### Exercise prompt
Down to the last line below, write out every line exactly, starting with the one that contains "The height and" and leaving out the pictures.

Saved entries
-- -- --
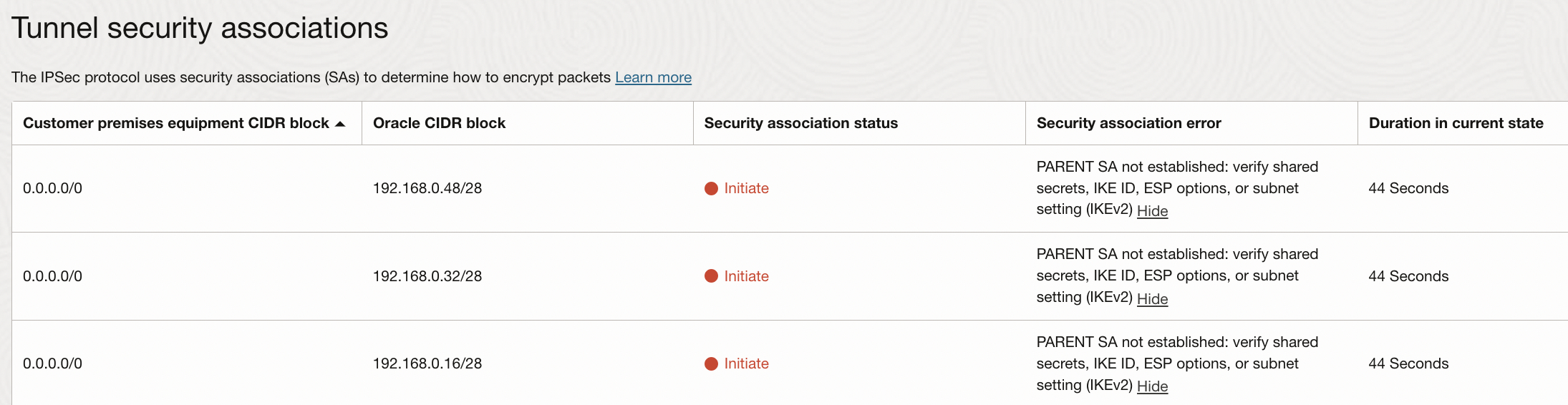Hide error for 192.168.0.32/28 row
Screen dimensions: 1568x405
click(x=1152, y=299)
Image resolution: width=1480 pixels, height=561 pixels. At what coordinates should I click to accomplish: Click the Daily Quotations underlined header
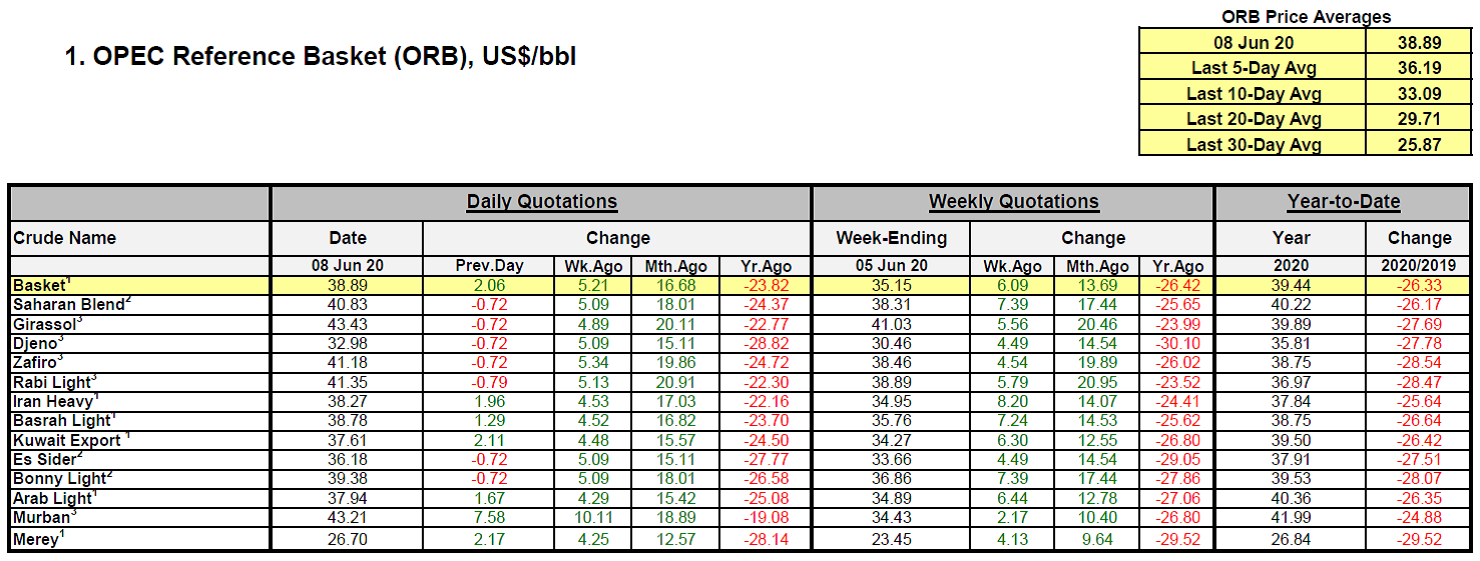541,202
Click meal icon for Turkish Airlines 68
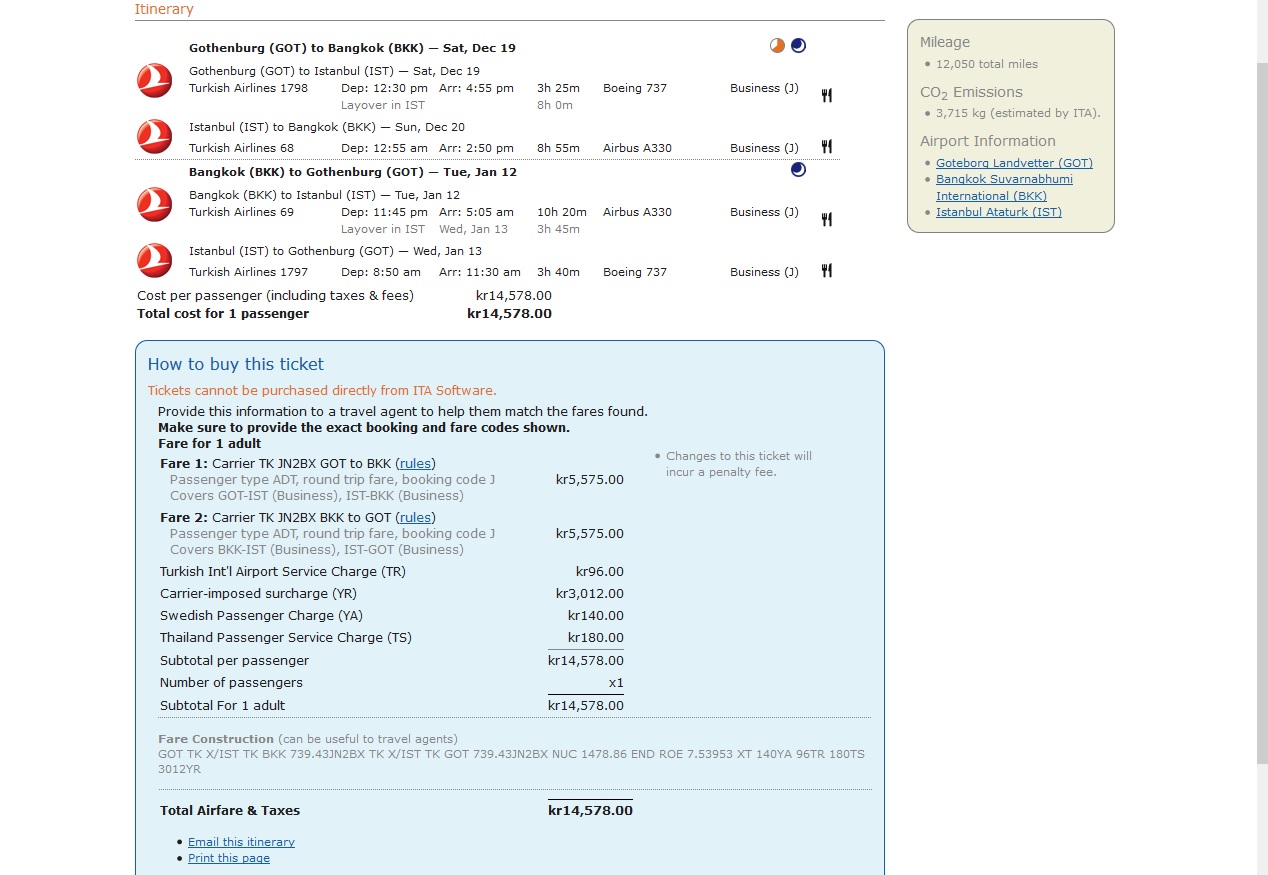This screenshot has height=875, width=1268. click(x=826, y=147)
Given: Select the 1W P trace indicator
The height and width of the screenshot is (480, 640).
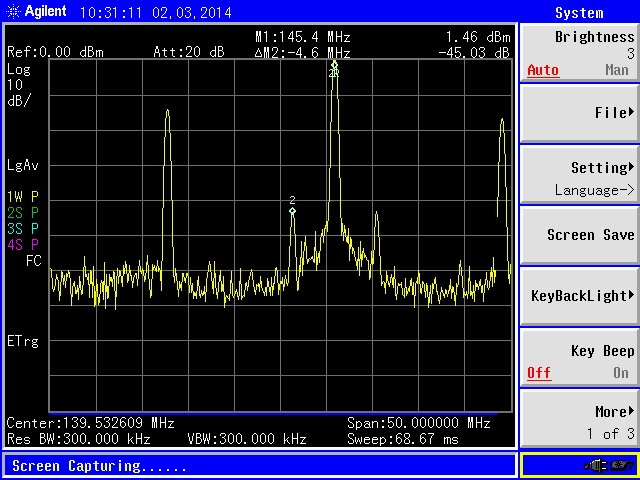Looking at the screenshot, I should click(22, 196).
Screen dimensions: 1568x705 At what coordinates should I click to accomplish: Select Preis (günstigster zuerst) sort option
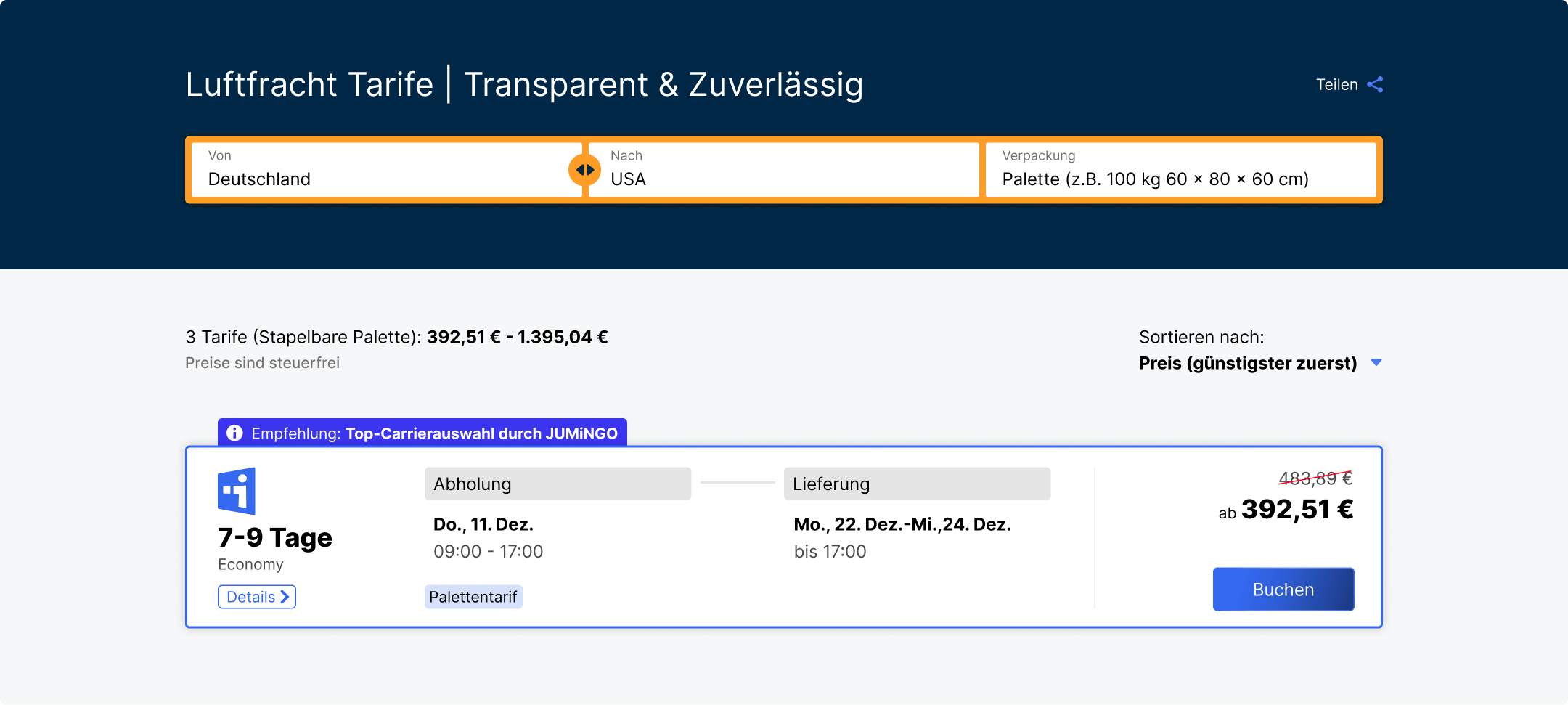(1247, 363)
-- -- --
### Reply
The height and width of the screenshot is (480, 640).
Looking at the screenshot, I should click(22, 196).
Screen dimensions: 1568x705 At what coordinates should I click to accomplish: Select Preis (günstigster zuerst) sort option
(1247, 363)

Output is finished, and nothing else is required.